Objektif unsur, hareket, netice ve illiyet bağından oluşur. Suçun sübjektif yapısında ise kusurluluk türleri olarak kast ve taksir ile ceza ehliyeti incelenir. Maddi unsur, insan tarafından gerçekleştirilen bir davranıştır. Manevi unsur, kusurlu iradedir.
Bir eylemin bir suç olabilmesi, yasada açıkça suç sayılması gerektiğine yukarıda değinilmişti. İşte bu unsura yasallık ilkesi denir ki, dayanağını suçta cezada kanunilik ilkesinden alır. Bu ilkeye göre yapılan herhangi bir eylem yasadaki bir suç tanımına uygunsa cezalandırılması mümkündür.
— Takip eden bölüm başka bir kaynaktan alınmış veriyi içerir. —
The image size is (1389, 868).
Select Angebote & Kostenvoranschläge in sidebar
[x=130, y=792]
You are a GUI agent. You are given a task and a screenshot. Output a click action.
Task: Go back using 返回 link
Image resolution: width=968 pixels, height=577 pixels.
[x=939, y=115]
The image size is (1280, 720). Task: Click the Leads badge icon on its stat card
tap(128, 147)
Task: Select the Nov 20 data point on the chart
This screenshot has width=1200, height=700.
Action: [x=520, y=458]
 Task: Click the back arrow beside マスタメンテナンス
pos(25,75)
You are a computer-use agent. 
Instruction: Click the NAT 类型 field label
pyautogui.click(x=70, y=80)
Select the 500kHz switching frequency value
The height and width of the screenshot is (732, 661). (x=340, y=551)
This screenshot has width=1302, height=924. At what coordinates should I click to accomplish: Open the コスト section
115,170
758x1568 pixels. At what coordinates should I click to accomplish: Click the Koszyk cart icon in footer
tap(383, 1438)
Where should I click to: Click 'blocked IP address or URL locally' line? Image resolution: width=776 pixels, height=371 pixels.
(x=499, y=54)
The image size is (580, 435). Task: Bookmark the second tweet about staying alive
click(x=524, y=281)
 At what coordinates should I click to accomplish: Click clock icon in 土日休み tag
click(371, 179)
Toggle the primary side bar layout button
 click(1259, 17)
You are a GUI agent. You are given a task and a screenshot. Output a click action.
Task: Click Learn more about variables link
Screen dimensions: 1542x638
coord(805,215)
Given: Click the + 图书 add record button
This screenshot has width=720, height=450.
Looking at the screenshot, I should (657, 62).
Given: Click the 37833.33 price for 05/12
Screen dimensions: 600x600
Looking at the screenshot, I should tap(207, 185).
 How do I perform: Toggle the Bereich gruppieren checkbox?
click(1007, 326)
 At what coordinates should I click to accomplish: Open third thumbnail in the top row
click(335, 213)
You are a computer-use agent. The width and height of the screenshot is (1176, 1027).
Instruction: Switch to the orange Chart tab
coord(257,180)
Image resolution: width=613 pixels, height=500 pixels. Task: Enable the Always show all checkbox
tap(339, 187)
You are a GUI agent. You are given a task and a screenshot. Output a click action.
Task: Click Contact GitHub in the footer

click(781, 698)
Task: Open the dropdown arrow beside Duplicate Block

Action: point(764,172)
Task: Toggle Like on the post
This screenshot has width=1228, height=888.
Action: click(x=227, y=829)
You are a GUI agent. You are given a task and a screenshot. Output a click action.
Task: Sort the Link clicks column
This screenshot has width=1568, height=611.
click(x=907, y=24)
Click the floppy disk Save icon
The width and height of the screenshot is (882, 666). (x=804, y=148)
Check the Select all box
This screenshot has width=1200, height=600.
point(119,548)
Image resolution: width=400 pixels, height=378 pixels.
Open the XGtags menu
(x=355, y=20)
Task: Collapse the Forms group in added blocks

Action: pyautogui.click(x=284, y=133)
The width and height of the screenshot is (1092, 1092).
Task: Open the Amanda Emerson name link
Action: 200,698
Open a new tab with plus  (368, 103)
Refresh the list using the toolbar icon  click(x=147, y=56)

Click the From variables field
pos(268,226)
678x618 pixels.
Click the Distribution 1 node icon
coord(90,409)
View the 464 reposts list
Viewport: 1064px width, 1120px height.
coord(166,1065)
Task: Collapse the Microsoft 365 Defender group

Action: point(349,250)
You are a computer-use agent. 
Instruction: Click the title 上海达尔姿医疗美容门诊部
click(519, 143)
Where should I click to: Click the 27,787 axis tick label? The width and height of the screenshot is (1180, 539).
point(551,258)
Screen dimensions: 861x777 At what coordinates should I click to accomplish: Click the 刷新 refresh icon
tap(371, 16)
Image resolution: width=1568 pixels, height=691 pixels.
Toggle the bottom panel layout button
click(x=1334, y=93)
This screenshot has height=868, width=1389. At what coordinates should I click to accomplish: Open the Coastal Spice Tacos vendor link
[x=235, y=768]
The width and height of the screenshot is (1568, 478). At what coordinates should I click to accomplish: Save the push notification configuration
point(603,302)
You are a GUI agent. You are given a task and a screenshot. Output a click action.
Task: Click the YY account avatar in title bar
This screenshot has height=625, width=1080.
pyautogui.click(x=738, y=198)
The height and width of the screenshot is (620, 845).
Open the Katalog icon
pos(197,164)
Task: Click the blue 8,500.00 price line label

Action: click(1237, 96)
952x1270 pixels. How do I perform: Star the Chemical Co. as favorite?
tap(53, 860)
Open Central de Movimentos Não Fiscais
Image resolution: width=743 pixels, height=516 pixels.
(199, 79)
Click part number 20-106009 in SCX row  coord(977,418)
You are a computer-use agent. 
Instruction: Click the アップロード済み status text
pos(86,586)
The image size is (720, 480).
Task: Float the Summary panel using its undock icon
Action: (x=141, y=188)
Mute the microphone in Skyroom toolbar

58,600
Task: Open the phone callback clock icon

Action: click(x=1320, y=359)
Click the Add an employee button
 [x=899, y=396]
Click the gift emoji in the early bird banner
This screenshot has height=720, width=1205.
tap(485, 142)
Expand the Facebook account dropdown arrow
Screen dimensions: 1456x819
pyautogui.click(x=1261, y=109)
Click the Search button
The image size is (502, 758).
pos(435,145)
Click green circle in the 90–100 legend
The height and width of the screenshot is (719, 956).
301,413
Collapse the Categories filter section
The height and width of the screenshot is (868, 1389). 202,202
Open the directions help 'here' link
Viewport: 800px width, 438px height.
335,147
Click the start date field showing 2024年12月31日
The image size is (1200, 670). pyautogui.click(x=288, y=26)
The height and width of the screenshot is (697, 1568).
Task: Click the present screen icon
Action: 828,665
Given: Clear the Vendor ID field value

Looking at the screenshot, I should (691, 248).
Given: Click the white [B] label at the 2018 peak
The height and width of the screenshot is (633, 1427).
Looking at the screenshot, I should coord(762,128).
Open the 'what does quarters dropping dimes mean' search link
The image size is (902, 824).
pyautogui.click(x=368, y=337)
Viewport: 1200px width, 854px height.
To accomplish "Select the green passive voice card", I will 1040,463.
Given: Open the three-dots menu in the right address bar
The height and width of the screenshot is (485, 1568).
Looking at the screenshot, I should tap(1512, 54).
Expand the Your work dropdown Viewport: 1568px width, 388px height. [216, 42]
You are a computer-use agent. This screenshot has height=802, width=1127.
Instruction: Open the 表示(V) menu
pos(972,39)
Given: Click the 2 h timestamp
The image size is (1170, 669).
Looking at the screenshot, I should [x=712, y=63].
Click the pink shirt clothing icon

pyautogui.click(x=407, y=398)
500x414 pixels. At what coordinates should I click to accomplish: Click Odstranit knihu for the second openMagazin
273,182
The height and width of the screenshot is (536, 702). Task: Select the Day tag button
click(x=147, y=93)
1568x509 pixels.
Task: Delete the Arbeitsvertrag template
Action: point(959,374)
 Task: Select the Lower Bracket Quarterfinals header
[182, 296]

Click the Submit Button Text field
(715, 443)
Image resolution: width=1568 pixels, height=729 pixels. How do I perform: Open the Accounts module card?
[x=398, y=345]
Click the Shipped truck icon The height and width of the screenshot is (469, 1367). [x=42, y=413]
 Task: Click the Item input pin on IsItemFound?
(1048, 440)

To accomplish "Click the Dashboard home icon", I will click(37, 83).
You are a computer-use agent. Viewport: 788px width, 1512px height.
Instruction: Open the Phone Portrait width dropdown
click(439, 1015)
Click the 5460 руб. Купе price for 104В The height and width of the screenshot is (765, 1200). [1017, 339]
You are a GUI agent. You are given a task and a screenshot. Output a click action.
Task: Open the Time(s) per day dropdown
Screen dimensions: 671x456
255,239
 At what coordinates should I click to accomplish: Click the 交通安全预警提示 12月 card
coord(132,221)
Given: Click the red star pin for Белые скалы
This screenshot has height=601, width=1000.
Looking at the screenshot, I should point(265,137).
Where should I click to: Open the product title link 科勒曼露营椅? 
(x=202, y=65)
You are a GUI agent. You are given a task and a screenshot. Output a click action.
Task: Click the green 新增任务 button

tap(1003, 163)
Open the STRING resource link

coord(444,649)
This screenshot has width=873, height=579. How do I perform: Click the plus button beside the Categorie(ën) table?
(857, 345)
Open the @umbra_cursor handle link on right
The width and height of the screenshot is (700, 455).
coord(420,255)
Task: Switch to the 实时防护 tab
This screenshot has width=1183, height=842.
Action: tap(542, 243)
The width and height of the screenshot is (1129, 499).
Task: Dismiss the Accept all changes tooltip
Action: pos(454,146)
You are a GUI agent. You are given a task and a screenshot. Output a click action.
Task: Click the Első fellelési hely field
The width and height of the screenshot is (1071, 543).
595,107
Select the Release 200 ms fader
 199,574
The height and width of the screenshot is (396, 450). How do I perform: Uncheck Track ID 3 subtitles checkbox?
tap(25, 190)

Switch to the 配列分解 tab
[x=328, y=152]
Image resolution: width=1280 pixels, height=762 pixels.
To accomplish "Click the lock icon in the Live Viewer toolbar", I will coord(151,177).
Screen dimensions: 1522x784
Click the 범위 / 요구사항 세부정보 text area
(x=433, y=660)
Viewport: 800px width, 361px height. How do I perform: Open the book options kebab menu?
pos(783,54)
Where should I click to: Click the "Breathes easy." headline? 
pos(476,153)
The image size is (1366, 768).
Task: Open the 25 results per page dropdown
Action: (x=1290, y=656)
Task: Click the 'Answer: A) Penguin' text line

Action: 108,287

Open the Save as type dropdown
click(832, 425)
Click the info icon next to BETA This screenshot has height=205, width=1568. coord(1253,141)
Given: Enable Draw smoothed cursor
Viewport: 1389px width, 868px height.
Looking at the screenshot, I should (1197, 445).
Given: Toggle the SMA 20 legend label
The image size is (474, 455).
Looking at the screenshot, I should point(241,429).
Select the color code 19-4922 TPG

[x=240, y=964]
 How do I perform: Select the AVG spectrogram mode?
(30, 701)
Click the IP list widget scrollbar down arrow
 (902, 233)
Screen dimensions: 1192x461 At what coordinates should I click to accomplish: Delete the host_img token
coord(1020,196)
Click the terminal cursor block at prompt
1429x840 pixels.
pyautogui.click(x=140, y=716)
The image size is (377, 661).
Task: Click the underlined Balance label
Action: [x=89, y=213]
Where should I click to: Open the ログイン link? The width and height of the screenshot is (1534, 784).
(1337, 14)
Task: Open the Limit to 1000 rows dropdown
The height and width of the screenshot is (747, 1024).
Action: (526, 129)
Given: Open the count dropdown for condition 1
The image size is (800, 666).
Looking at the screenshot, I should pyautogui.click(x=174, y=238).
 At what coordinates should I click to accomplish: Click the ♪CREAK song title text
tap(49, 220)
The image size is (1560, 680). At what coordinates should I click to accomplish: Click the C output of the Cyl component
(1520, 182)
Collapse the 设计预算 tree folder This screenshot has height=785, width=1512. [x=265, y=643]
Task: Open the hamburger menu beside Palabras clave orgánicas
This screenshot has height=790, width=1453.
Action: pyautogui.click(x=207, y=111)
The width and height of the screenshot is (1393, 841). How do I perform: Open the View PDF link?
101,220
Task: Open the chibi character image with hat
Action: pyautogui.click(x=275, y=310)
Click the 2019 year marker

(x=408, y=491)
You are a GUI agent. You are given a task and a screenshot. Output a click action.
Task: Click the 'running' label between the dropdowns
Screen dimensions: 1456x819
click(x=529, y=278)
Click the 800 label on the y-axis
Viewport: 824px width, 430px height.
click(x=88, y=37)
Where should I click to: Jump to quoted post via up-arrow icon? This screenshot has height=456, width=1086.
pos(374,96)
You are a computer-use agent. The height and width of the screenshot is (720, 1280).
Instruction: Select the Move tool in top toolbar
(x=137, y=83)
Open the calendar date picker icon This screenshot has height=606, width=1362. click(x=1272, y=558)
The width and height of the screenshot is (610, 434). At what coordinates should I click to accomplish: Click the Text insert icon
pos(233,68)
Hukuka aykırılık unsuru ise, yasada suç olarak tanımlanmış eylemin gerçekten suç olabilmesi için, hukuk düzeninin herhangi bir normu tarafından hukuka uygun sayılmaması gerektiğini ifade eder. Başka bir deyişle, suç olarak tanımlanan bir eylem hukuk düzeninin herhangi normu tarafından hukuka uygun sayılıyorsa hukuka aykırılık unsuru eksik olacağından suç oluşmayacaktır. (Nur CENTEL, Hamide ZAFER, Özlem ÇAKMUT, Türk Ceza Hukukuna Giriş, Beta yayınevi, İstanbul, 2014, sf 198 vd. )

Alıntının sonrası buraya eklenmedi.